Is Manual Testing Still very critical?
By – Shraddha Pande
The businesses imperative to drive value into the market at a faster and faster pace often translates into shorter development and delivery cycle times. And even with a top-notch development team, only a well-planned and systematic test plan will ensure that your products function as expected across Web and mobile channels when introduced to the marketplace.
A primer on manual testing of software
When selecting a particular testing approach, don’t ignore the most basic testing method of Manual Testing. Sometimes considered elementary, this testing technique is also the oldest and most stringent form of testing software products. It is done by a test engineer who behaves and works on the product or application as an end-user, executing the test cases manually without tool support. The test engineer verifies all the features of the application or product to ensure that the behavior of the application is correct and in accordance with the client requirements.
Adhering to the Software Testing Life Cycle, the engineer will create and follow a Test Plan to ensure the comprehensiveness of testing, while executing the test cases manually without using automation testing tools. The test engineer creates Test Cases to test the application via a certain set of steps that have defined Expected Results. These results are then checked against Actual Results. After executing these test cases manually, each functional test case is either marked as passed (with zero defects) or failed (having some defects). A benefit of manual testing is that all the test cases are executed manually executed by the testers, meaning that the program is less susceptible to machine faults.
Recommended Manual Test Process
- Requirement Analysis: Determine and document the needs and requirements of the client, product, and application. Determine the needs and responsibilities for the testing process.
- Test Plan Creation: Build the Test Plan for the product/application on the basis of requirements developed in Step I. The Test Plan should include: Objective, Scope, Focus Areas, Time Estimation, Resources and Responsibilities.
- Test Case Creation: Create detailed Test Cases including Test Scenario.
- Test Case Execution: Execute the Test Cases to verify the actual and expected results.
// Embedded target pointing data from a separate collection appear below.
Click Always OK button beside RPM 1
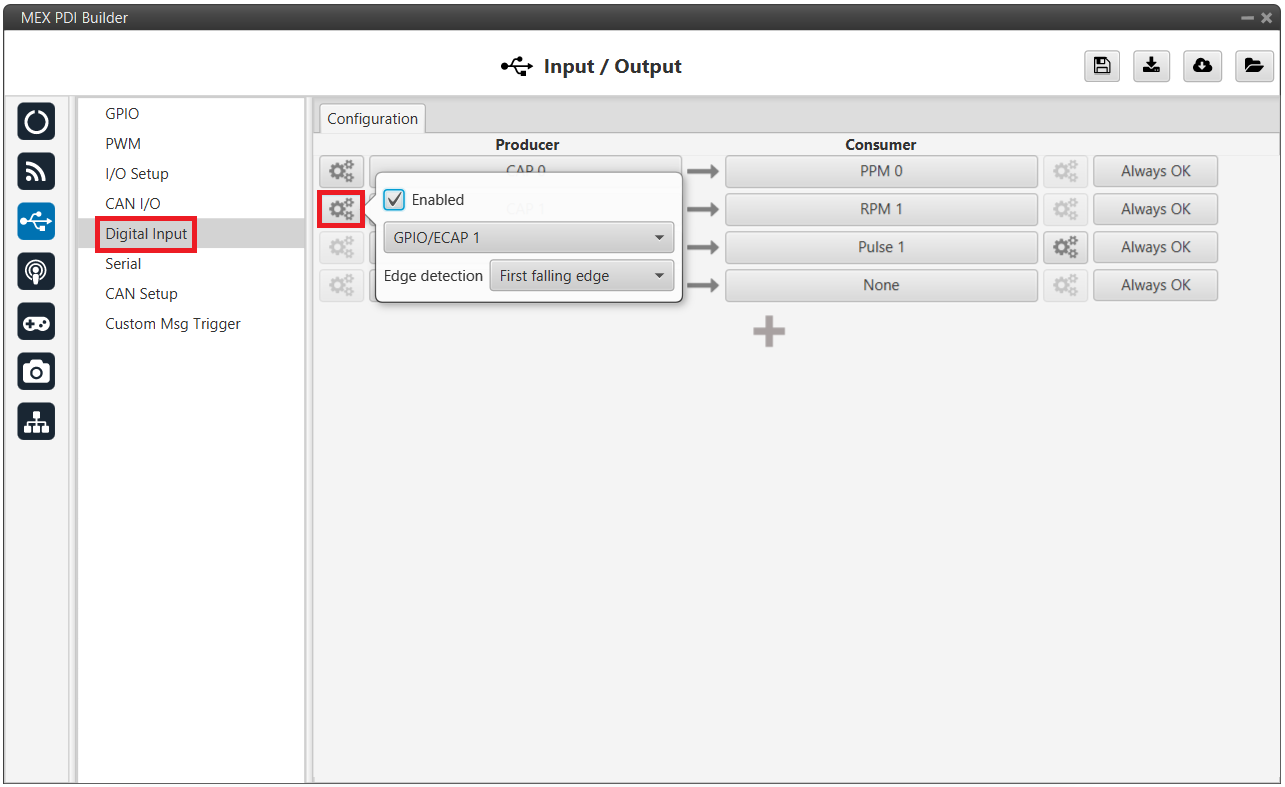 coord(1155,209)
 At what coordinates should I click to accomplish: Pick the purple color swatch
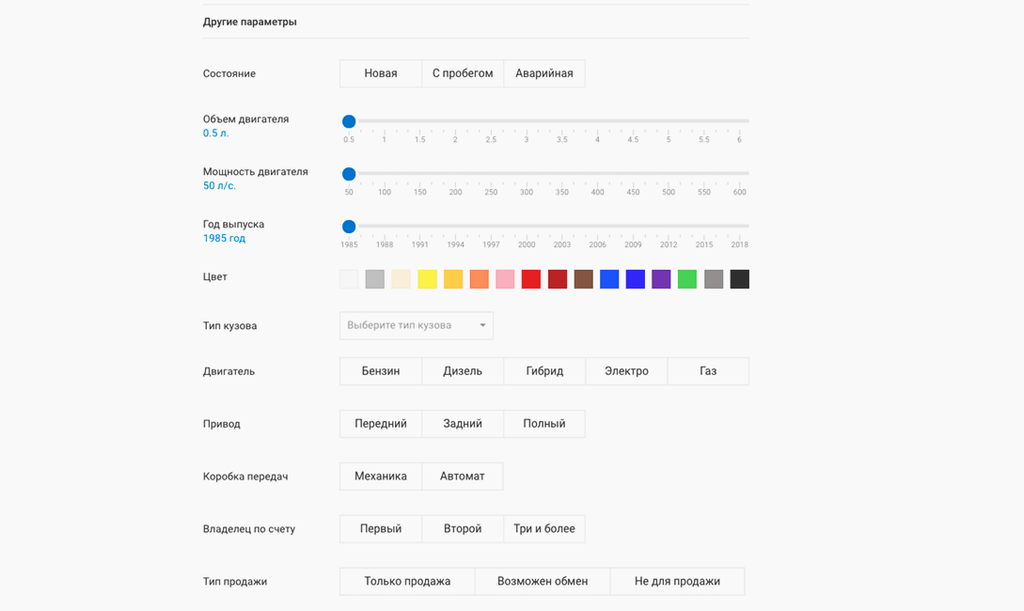pos(661,279)
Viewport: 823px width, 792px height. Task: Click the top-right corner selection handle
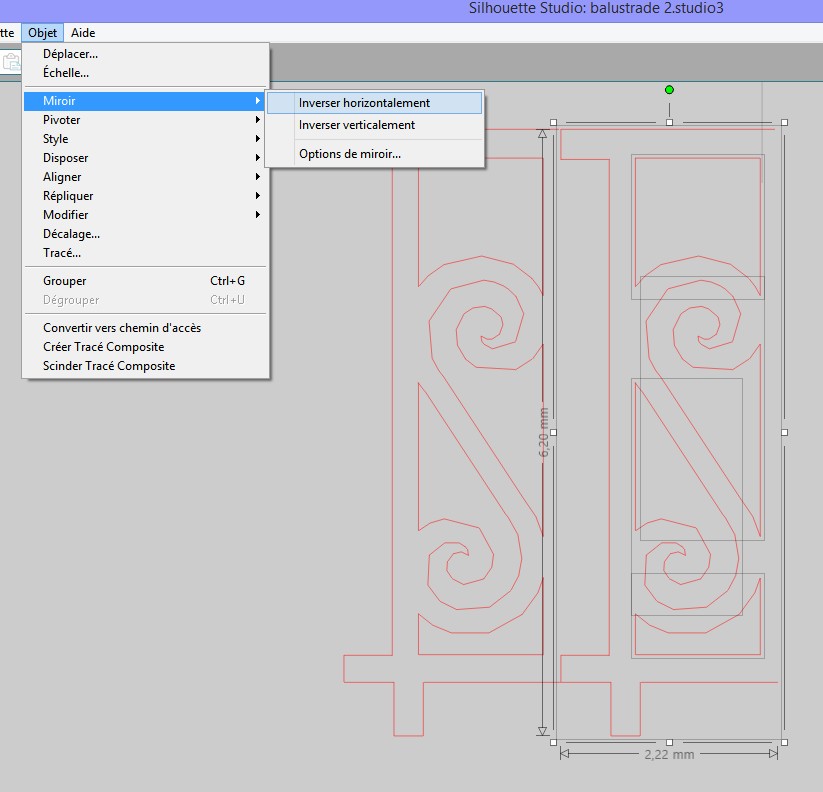click(785, 122)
- Defect Logging: Identified defects should be logged and tracked based on the conditions. We will discuss this more in our upcoming blog.“Creating Effective Bugs”.
- Defect Fix & Re-verification: After fixing any known defects, it is critical to re-verify and process them accordingly.
Recognizing the Value of Manual Testing in Today’s World
- It delivers better usability testing than automated testing.
- Greater assurance that the product or application is free from machine defects.
- Delivers detailed program analysis.
- This does a superior job at identifying non-testable requirements.
- This type of can also provide better understanding of functionality.
- Does a better job covering Test cases and Test Scenarios.
- Manual testing scripts provide useful feedback to development teams and can form the basis for help or tutorial files for the application under test.
- It can cover certain security aspects that automation tools are not designed to address.
- It can lead to discovery of more complex vulnerabilities due to its flexibility. Humans can run a creative combination of attacks to discover any vulnerability out of reach of the automation test tools.
- Automation testing benefits from building on the work already accomplished in the manual testing process.
In sum, it is important that QA teams recognize that Manual Testing can deliver critical results in the testing process. Manual Testing generally has lower up-front costs and allows a team to exercise flexibility during the testing process. Manual Testing can also be combined with an automated approach to deliver very positive and powerful results.